▶ **Collected data**:
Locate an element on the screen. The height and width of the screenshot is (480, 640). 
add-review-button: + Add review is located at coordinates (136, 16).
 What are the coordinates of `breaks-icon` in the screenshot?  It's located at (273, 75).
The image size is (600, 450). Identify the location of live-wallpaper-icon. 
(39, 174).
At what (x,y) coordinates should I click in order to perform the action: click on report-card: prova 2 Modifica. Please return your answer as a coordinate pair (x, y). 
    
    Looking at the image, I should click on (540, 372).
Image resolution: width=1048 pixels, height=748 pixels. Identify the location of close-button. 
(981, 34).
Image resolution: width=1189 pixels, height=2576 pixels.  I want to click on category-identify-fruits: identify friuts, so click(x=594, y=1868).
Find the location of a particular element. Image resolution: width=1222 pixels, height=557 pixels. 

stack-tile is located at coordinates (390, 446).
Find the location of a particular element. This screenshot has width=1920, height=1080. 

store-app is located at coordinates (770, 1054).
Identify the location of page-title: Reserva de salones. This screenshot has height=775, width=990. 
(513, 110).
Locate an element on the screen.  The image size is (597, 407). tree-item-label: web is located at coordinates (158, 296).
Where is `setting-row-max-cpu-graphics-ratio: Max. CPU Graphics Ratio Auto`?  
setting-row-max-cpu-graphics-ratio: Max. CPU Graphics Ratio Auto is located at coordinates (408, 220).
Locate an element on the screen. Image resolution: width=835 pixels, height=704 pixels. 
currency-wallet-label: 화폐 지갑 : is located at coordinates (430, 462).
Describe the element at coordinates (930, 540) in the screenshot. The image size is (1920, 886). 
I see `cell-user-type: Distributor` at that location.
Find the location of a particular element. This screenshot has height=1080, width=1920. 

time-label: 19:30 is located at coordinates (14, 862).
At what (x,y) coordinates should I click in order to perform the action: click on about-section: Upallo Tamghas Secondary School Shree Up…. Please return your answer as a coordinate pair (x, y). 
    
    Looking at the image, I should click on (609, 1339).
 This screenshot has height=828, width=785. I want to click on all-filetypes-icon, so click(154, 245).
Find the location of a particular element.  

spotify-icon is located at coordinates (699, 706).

▶ **Task goal**:
Update the material above by changing "particular element" to "specific element" everywhere it occurs, keeping everything else the same.

▶ **Solution**:
Locate an element on the screen. The height and width of the screenshot is (480, 640). 
add-review-button: + Add review is located at coordinates (136, 16).
 What are the coordinates of `breaks-icon` in the screenshot?  It's located at (273, 75).
The image size is (600, 450). Identify the location of live-wallpaper-icon. 
(39, 174).
At what (x,y) coordinates should I click in order to perform the action: click on report-card: prova 2 Modifica. Please return your answer as a coordinate pair (x, y). 
    
    Looking at the image, I should click on (540, 372).
Image resolution: width=1048 pixels, height=748 pixels. Identify the location of close-button. 
(981, 34).
Image resolution: width=1189 pixels, height=2576 pixels.  I want to click on category-identify-fruits: identify friuts, so click(x=594, y=1868).
Find the location of a specific element. Image resolution: width=1222 pixels, height=557 pixels. 

stack-tile is located at coordinates (390, 446).
Find the location of a specific element. This screenshot has width=1920, height=1080. 

store-app is located at coordinates (770, 1054).
Identify the location of page-title: Reserva de salones. This screenshot has height=775, width=990. 
(513, 110).
Locate an element on the screen.  The image size is (597, 407). tree-item-label: web is located at coordinates (158, 296).
Where is `setting-row-max-cpu-graphics-ratio: Max. CPU Graphics Ratio Auto`?  
setting-row-max-cpu-graphics-ratio: Max. CPU Graphics Ratio Auto is located at coordinates (408, 220).
Locate an element on the screen. Image resolution: width=835 pixels, height=704 pixels. 
currency-wallet-label: 화폐 지갑 : is located at coordinates (430, 462).
Describe the element at coordinates (930, 540) in the screenshot. The image size is (1920, 886). 
I see `cell-user-type: Distributor` at that location.
Find the location of a specific element. This screenshot has height=1080, width=1920. 

time-label: 19:30 is located at coordinates (14, 862).
At what (x,y) coordinates should I click in order to perform the action: click on about-section: Upallo Tamghas Secondary School Shree Up…. Please return your answer as a coordinate pair (x, y). 
    
    Looking at the image, I should click on (609, 1339).
 This screenshot has height=828, width=785. I want to click on all-filetypes-icon, so click(154, 245).
Find the location of a specific element.  

spotify-icon is located at coordinates (699, 706).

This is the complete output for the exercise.